Nothing: « The Great Dismal »

Soyons réalistes : il est assez rare qu’un album de shoegaze soit vraiment bouleversant. Certes, l’approche parfois abrasive et floue du mur du son peut être quelque peu surprenante pour un genre ancré dans la délicate rêverie, mais bon, My Bloody Valentine n’a-t-il pas perfectionné ce style précis il y a une trentaine d’années ? Il est donc assez inattendu et impressionnant de voir comment The Great Dismal, le quatrième album studio de Nothing, parvient à exploiter cette sensation de beauté à couper le souffle, en s’appuyant à la fois sur les attentes et la contextualisation ainsi que sur ses propres forces indéniables pour s’épanouir.

Alors que l’album Dance on the Blacktop, sorti en 2018, a été interrompu par une production squelettique et par des compositions sporadiquement peu inspirées, Nothing semble aujourd’hui se sentir entièrement revigoré. The Great Dismal utilise le nouveau membre Doyle Martin (de Cloakroom) à son plein avantage, ce qui en fait une musique parmi les plus atmosphériques et les plus intenses que le groupe ait jamais produites. »A Fabricated Life » ouvre l’album sur un grand moment de douceur. La chanson va et vient en ajoutant et en soustrayant des éléments de son cadre, une ligne de guitare lente et sourde et les murmures ambigus du chanteur Dominic Palermo « Trust / Trust beyond faith / Giving in / Living in / Thoughts ». En contrastant habilement avec ces éléments, le premier « single » « Say Less » présente Nothing dans sa forme la plus immédiate. Le morceau, contrairement à certains des précédents travaux du groupe, semble entièrement achevé et est plein d’une énergie palpable. De plus, il offre à la production de Will Yip l’occasion parfaite de briller. Chaque instrument sonne incroyablement bien ; les guitares déformées du pont s’éclatent comme il se doit et la batterie propulse constamment la chanson ainsi que l’ensemble du disque vers l’avant. Accentué par le contenu lyrique axé sur la sensation d’être entouré de sons engourdissants, le refrain répétant de façon claustrophobe « It’s on and on and on » consolide « Say Less » comme l’une des chansons les plus abouties de Nothing.
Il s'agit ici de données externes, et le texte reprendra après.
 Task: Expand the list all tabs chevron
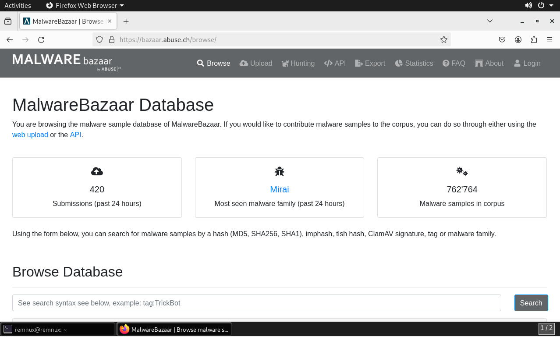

Heureusement, l’album parvient à maintenir ce niveau de qualité et de contrastes attachants tout au long de son déroulé Chaque chanson parvient à démontrer la capacité de The Great Dismal à se surpasser ; « Catch a Fade », par exemple, se présente comme un morceau qui aurait pu tenir sur les deux albums précédents du groupe, avant d’exploser en une toute autre bête dans sa seconde moitié. Le riff propre et contagieux, avec la distorsion typique de Nothing et un refrain d’appel et de réponse, le solo de guitare flou n’est que la cerise sur le gâteau. Pourtant, la meilleure partie de l’album se trouve dans l’énorme one-two de « In Blueberry Memories » et « Blue Mecca ». Le premier est un superbe morceau dynamique, ancré dans un shoegaze abrasif. Poussées par une batterie qui martèle, les guitares s’entremêlent, s’étendent et s’embrassent tout au long du morceau, obscurcissant délicatement leur début et leur fin. « Blue Mecca », en revanche, frôle le post-métal avec ses voix envoûtantes et ses riffs écrasants. Ce contraste est d’autant plus accentué sur le plan lyrique : « In Blueberry Memories » est d’un optimisme trompeur, ce qui indique la place importante qu’occupe le paradis dans les souvenirs. Ce sentiment de béatitude est totalement écrasé par l’apocalypse de ses homologues : « Dans les champs de bataille / Les enfants jouent / Les naufragés / Creuser leurs propres tombes » (n killing fields / Children play / Castaways / Dig their own graves).

Même si rien de ce qui se passe sur The Great Dismal n’est intrinsèquement unique ou nouveau, le groupe parvient à mettre en œuvre des techniques de shoegaze éprouvées de manière très rafraîchissante. Bien que le disque s’épanouisse grâce à ces points forts, il est sans aucun doute élevé par sa position dans la discographie du groupe. Au lieu de poursuivre la dégradation progressive, The Great Dismal ne se contente pas d’inclure certaines des meilleures musiques que Nothing have put out, mais certaines des meilleures musiques de l’année. Que ce soit l’explosion sonore frénétique de « Famine Asylum’s Bridge » ou « Ask the Rust » qui termine le disque sur une outro sinistre et psychédélique, chaque instant se transforme en éléments surprenants qui mettent en valeur la nature extrêmement captivante de l’album.